A Spherical Light Field Database for Immersive Telecommunication and Telepresence Applications (Best Paper Award)
Zerman, E., Gond, M., Takhtardeshir, S., Olsson, R., Sjöström, M.
Paper available at: https://ieeexplore.ieee.org/document/10598264
Dataset available at: https://zenodo.org/records/13342006
A work presented from Mid Sweden University, Sundsvall, Sweden.
The Spherical Light Field Database (SLFDB) consists of a light field of 60 views captured with an omnidirectional camera in 20 scenes. To show the usefulness of the proposed database, we provide two use cases: compression and viewpoint estimation. The initial results validate that the publicly available SLFDB will benefit the scientific community.
AVT-ECoClass-VR: An open-source audiovisual 360° video and immersive CGI multi-talker dataset to evaluate cognitive performance
Fremerey, S., Breuer, C., Leist, L., Klatte, M., Fels, J., Raake, A.
Paper available at: https://ieeexplore.ieee.org/document/10598262
Dataset available at: https://github.com/Telecommunication-Telemedia-Assessment/AVT-ECoClass-VR
A collaboration work between Technische Universität Ilmenau, RWTH Aache University and RPTU Kaiserslautern (Germany).
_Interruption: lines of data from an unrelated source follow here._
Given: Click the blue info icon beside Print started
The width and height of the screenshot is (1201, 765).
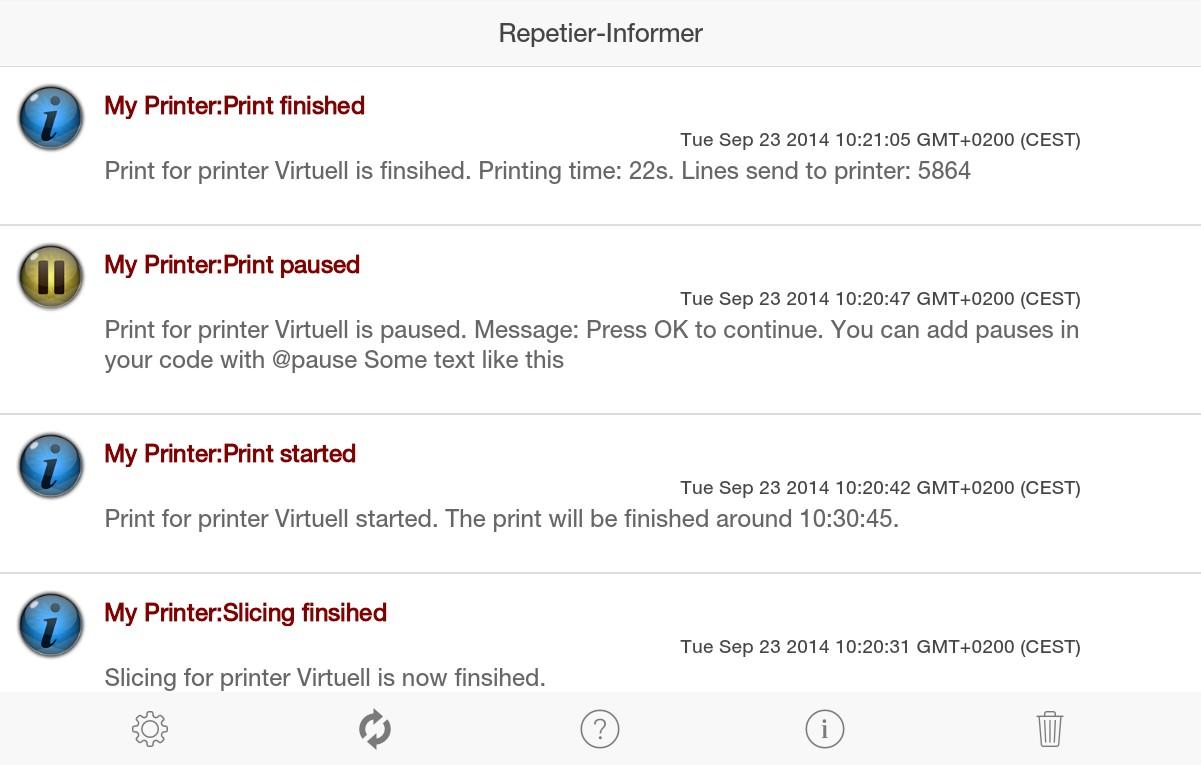Looking at the screenshot, I should pos(51,465).
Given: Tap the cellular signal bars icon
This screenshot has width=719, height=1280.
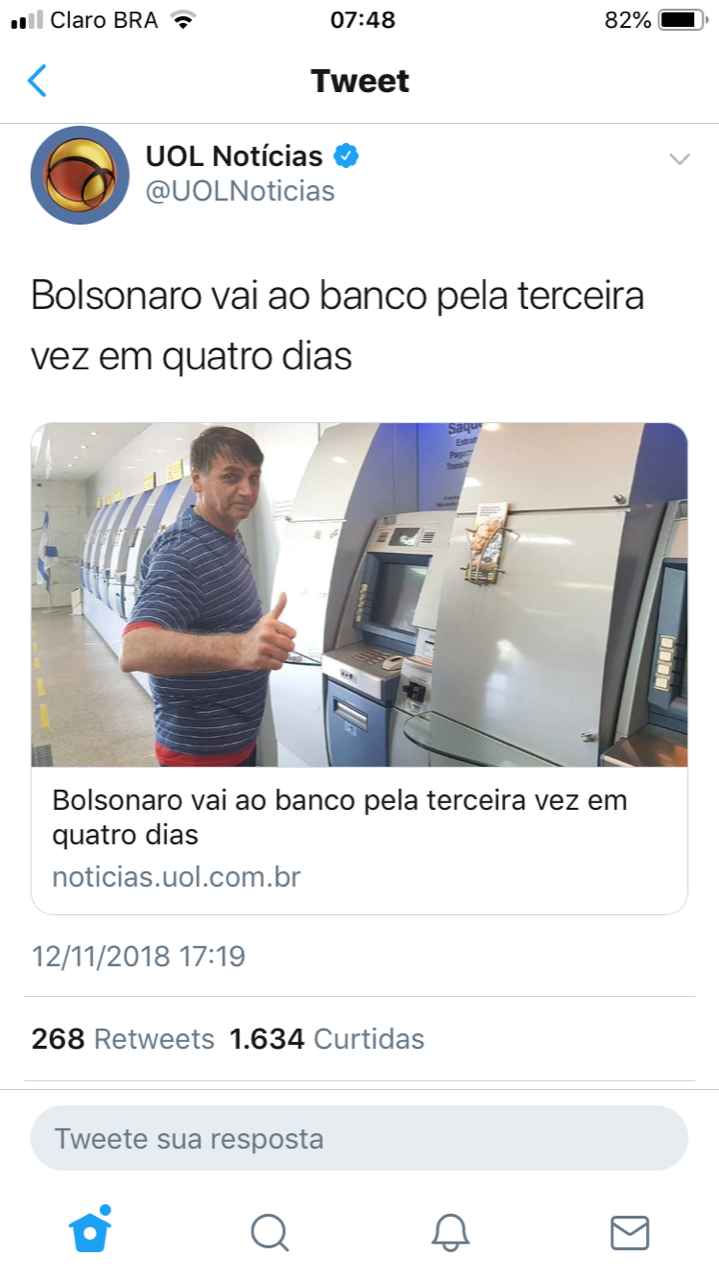Looking at the screenshot, I should pyautogui.click(x=27, y=20).
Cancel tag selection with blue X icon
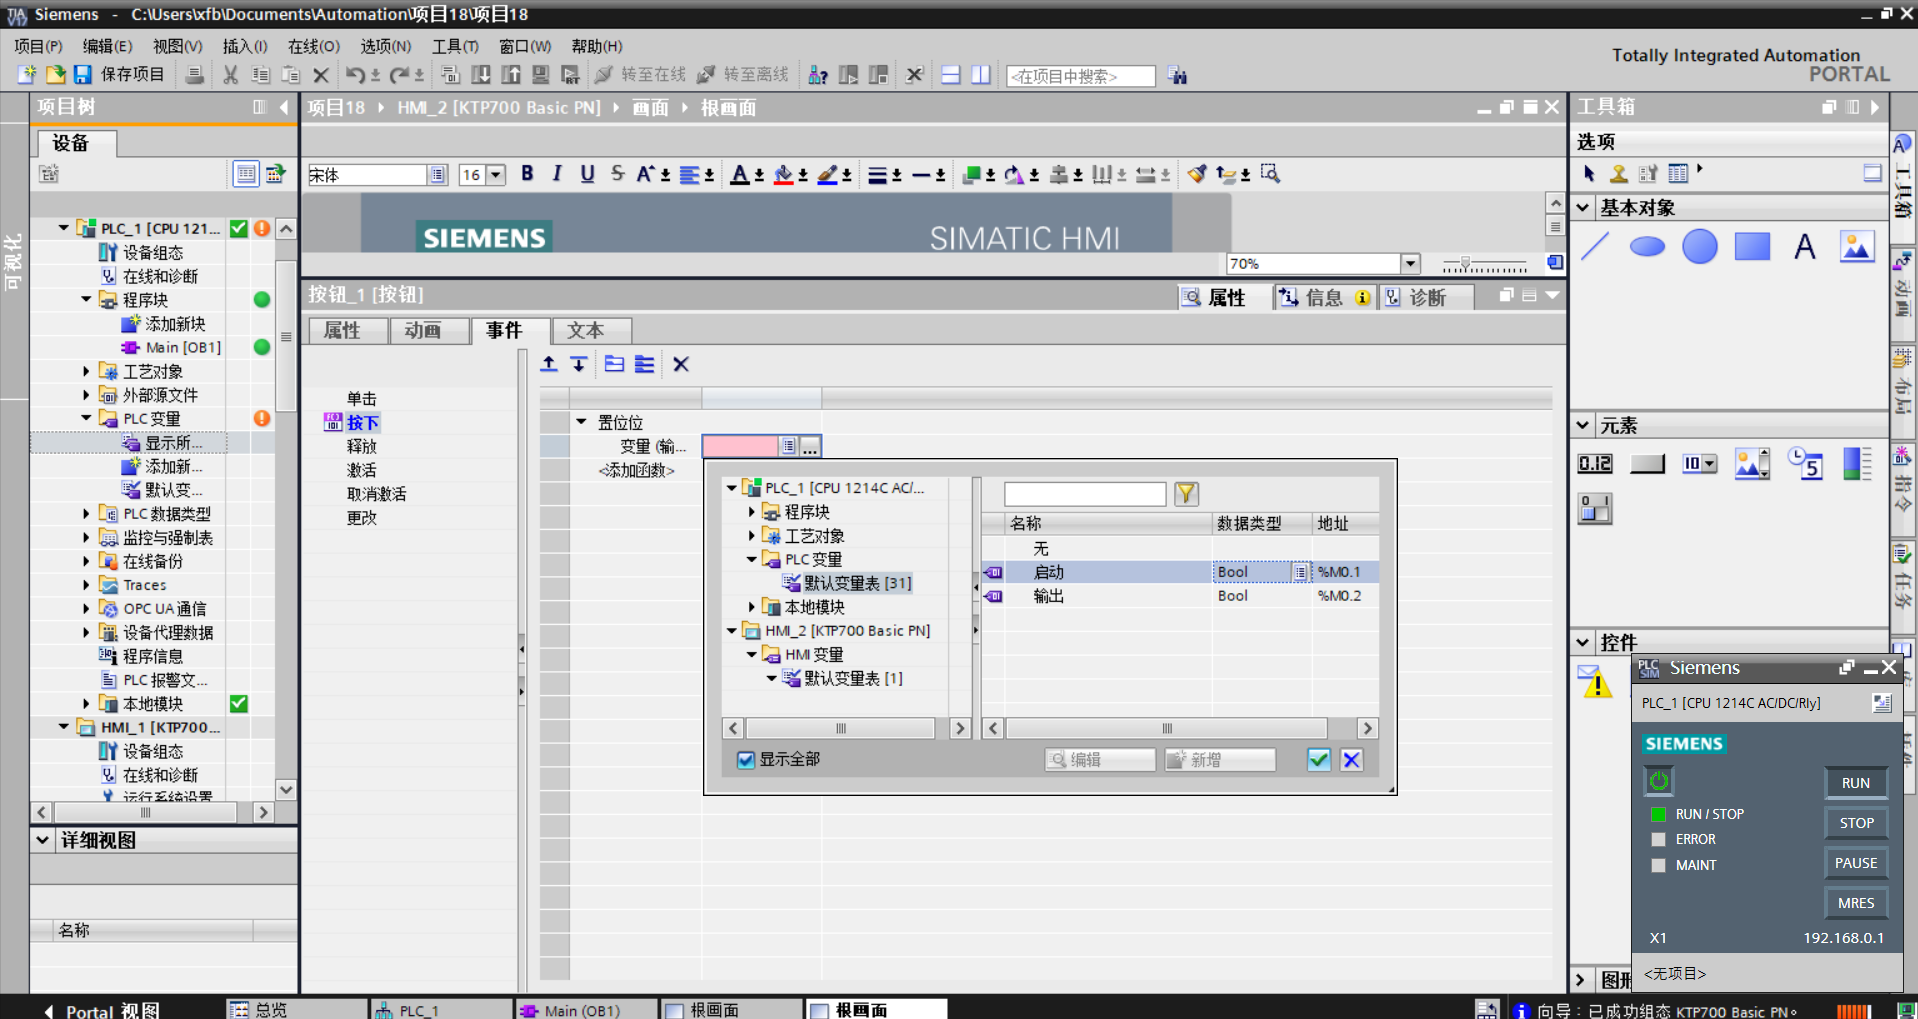 click(x=1351, y=760)
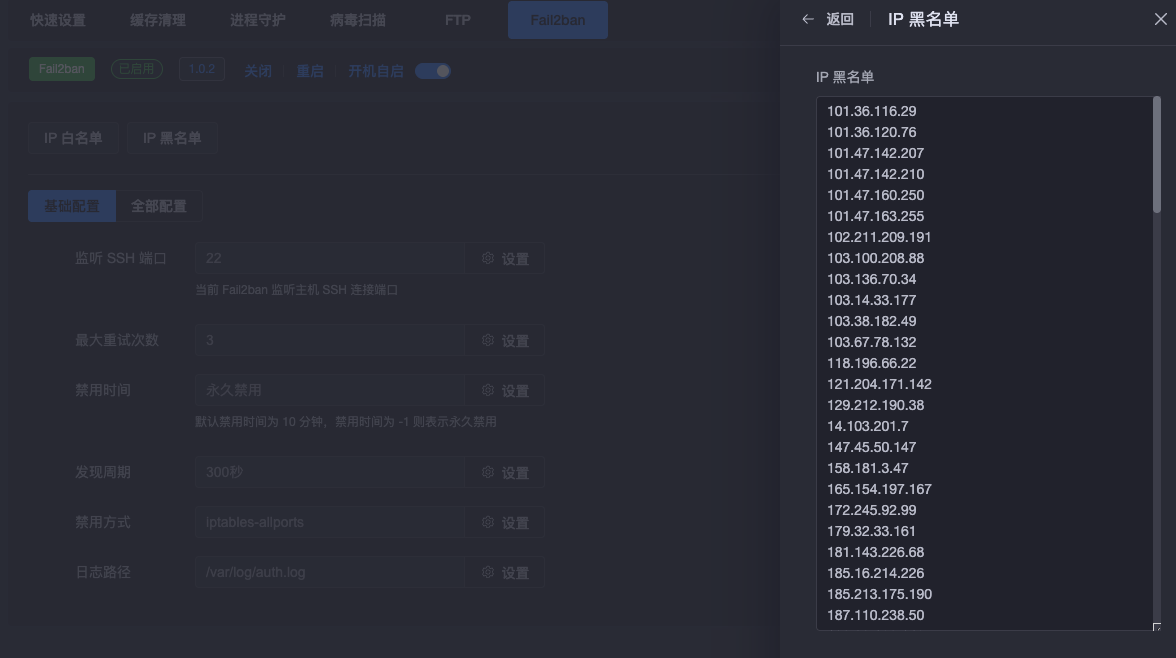Select the 基础配置 tab
This screenshot has height=658, width=1176.
(72, 206)
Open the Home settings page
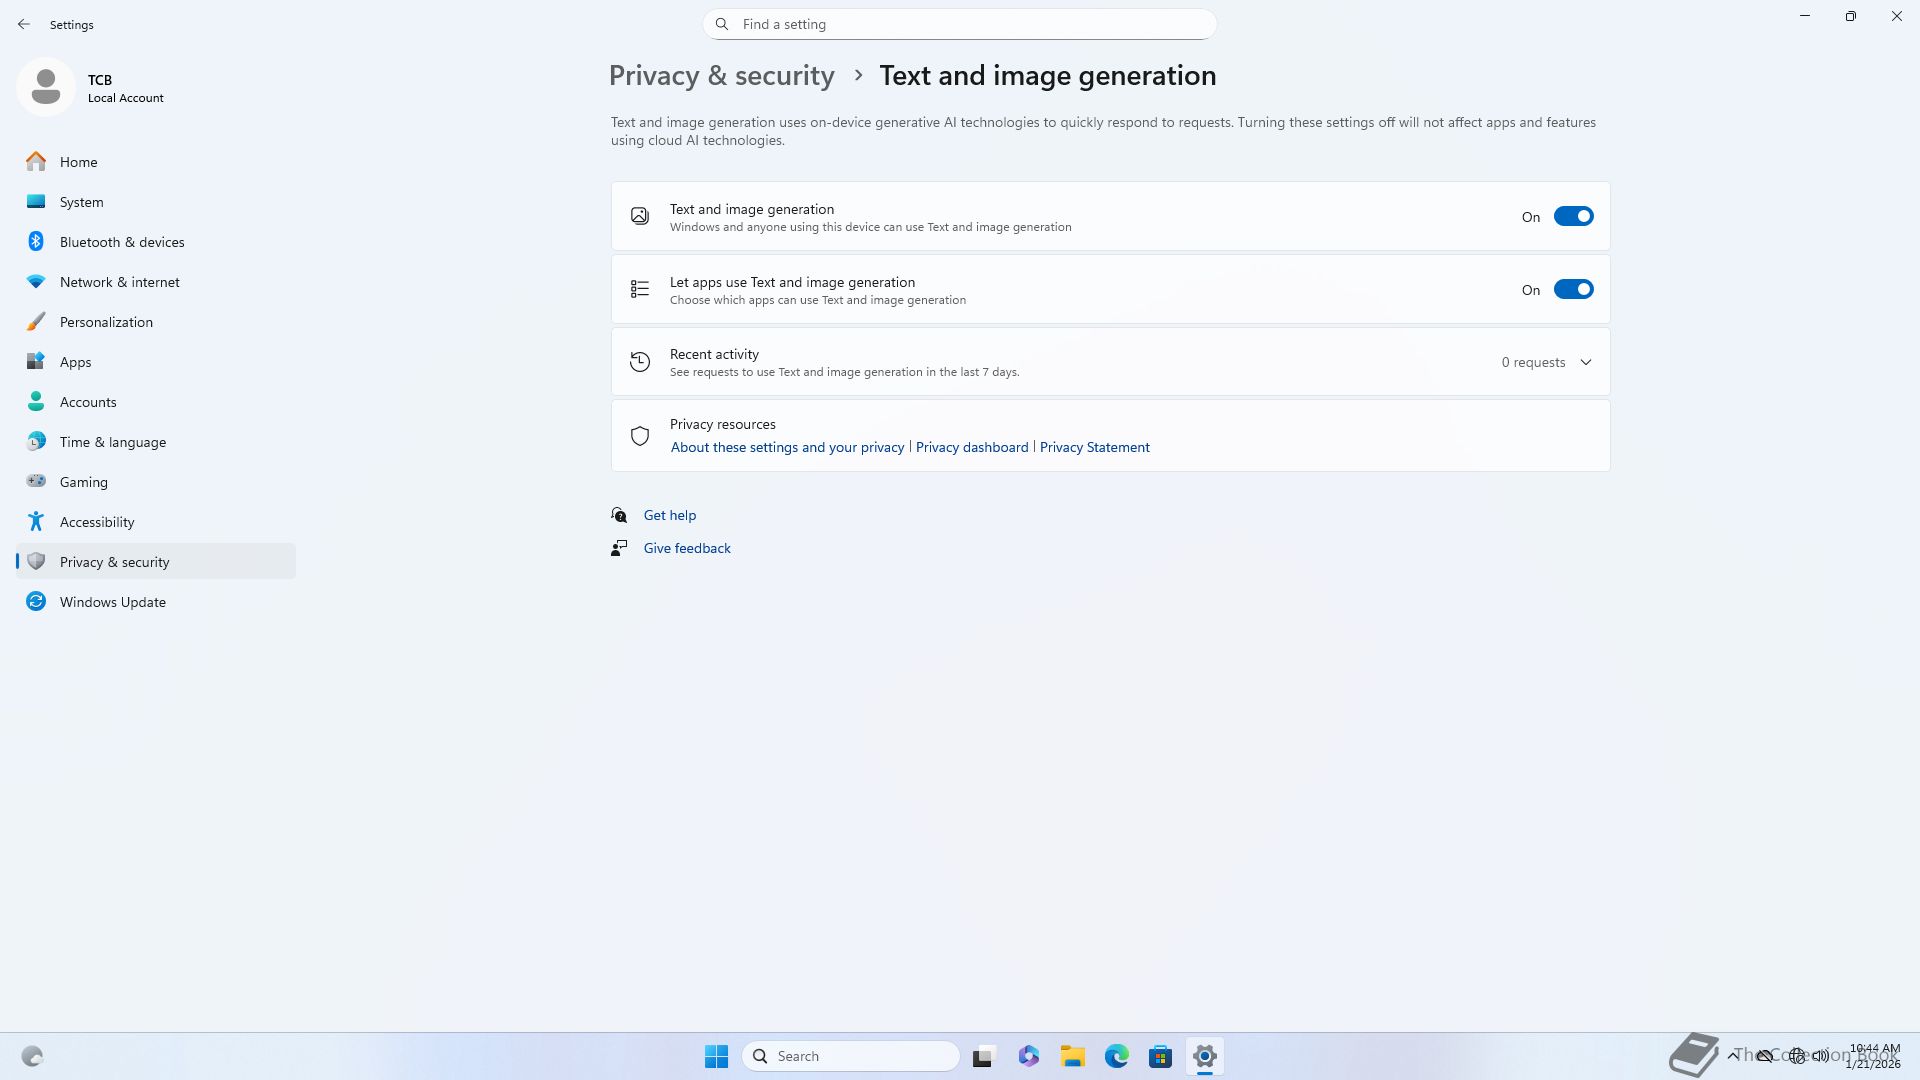 click(x=78, y=162)
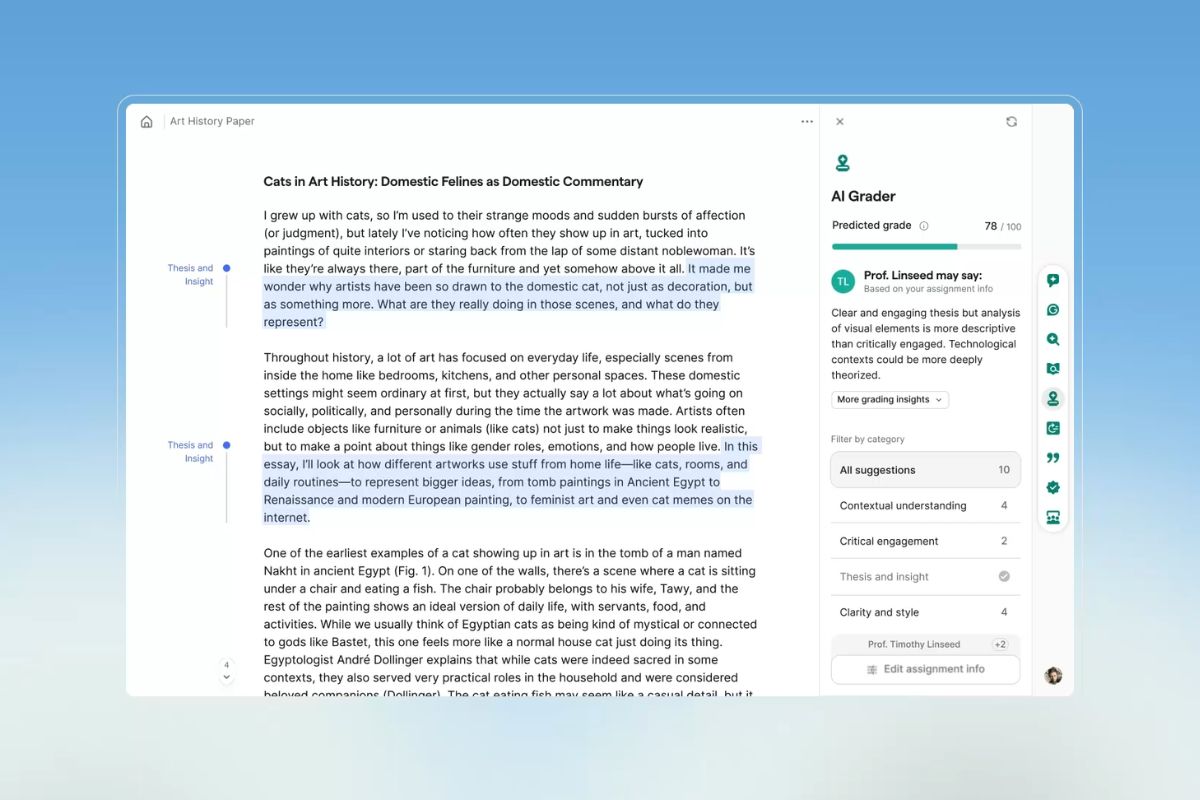Open the AI Grader stamp agent icon
This screenshot has height=800, width=1200.
point(1053,399)
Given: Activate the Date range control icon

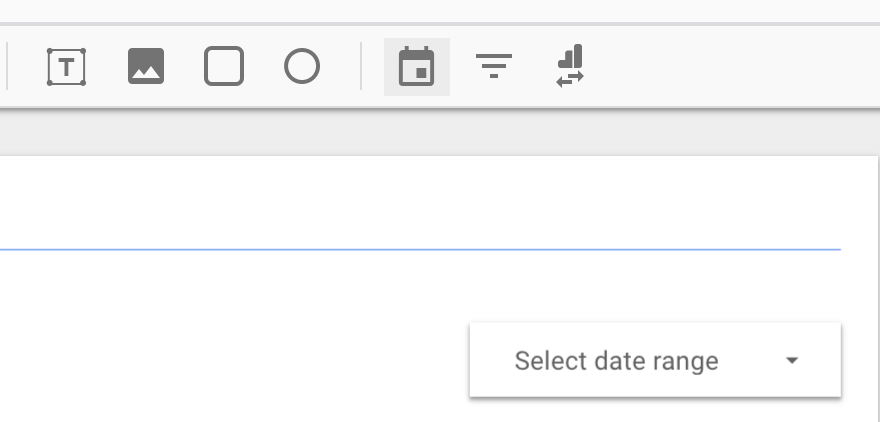Looking at the screenshot, I should [416, 66].
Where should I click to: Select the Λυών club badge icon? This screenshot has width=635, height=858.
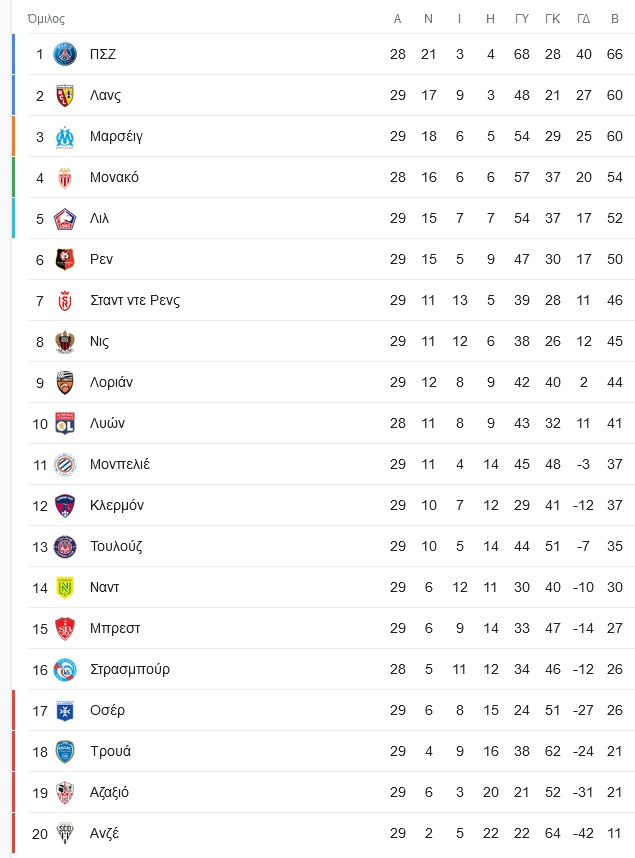65,423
This dataset includes two audiovisual scenarios (360◦ video and computer-generated imagery) and two implementations for dataset playback. The 360◦ video part of the dataset features 200 video and single-channel audio recordings of 20 speakers reading ten stories, and 20 videos of speakers in silence, resulting in a total of 220 video and 200 audio recordings. The dataset also includes one 360◦ background image of a real primary school classroom scene, targeting young school children for subsequent subjective tests. The second part of the dataset comprises 20 different 3D models of the speakers and a computer-generated classroom scene, along with an immersive audiovisual virtual environment implementation that can be interacted with using an HTC Vive controller.